Paul Roepe, Ph. D is a professor and chair in the Department of Chemistry at Georgetown. He received his Bachelors of Arts, Masters, and Ph.D. in Physical Chemistry from Boston University. Dr. Roepe went on to complete his Postdoc at the Roche Institute of Molecular Biology and Boston University. He became an assistant professor at Cornell, Virginia Polytech, and eventually a full-time undergraduate and medical school professor at Georgetown.
Involvement in Research:
At Georgetown, Dr. Roepe researches the mechanisms behind drug resistance in hopes of translating this knowledge towards developing better drug therapies. Most examples of drug resistance involve defects in trans-membranous transport, ion transport, and cellular drug accumulation-- all of which are being examined with a molecular-based focus in his lab. The Roepe Lab has also recognized intriguing molecular similarities in drug resistance of tumors in bacteria and parasites; therefore, they are currently cloning antimalarial drug resistance proteins and other biomembrane active enzymes to study the processes behind drug resistance. Additionally, Dr. Roepe recognizes the importance of interdisciplinary research, so his lab uses various techniques such as recombinant DNA technology, synthetic chemistry, and biophysical techniques in their research. Furthermore, for many years, the Roepe Lab has worked with the NIH and many other top research institutions and takes pride in providing members of STEM underrepresented groups with opportunities to train and do research in the lab.
Dr. Roepe was inspired as an undergraduate student to become involved with multiple disciplines of scientific research. He used to spend his time in the library pouring over books that went way over his head, but it only made him more enthusiastic and excited to learn science. In college, Dr. Roepe needed a part-time job and ended up as a research assistant at Massachusetts General Hospital in Boston and stayed for several years immersing himself in research. Later on, his mentor, who is a Nobel Laureate, introduced him to microbiology, chemistry, and biophysics, which were subjects he loved learning about. Eventually he had to choose what he wanted to research on and decided to research antimalaria drug resistance. Dr. Roepe went on to become a pioneer in this field. His research has impacted millions of kids all over the world and has reduced the number of deaths due to malaria.

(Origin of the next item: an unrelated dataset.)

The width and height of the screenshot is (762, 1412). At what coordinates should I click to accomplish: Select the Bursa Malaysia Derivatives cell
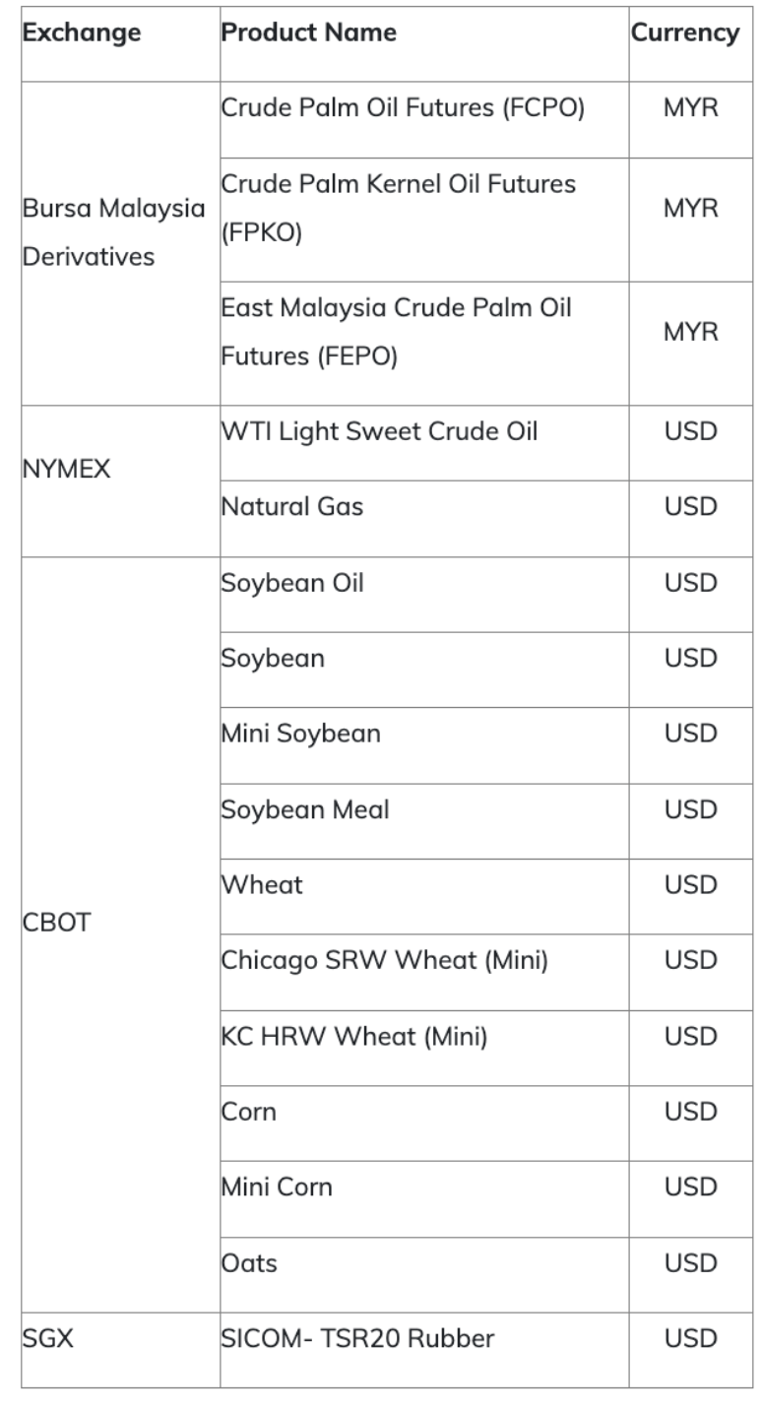[x=115, y=233]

Looking back at his journey, Dr. Roepe recognizes how crucial his mentors were in influencing his decisions and leading him to where he is today. He knows that he would not be where he is now without the generosity of all his mentors. Furthermore, he is proud of the overall value that it has brought to the scientific community and how it has improved the human condition-- something that he always aimed to do.
Advice for Students:
Dr. Roepe wants to remind all students to find what they are passionate about and chase their dreams. Although cliche, he truly believes that everyone should do what they love to do--no matter what it is. In particular, he encourages students to explore different areas of study and find their niche because that is what you will be doing for the rest of your life.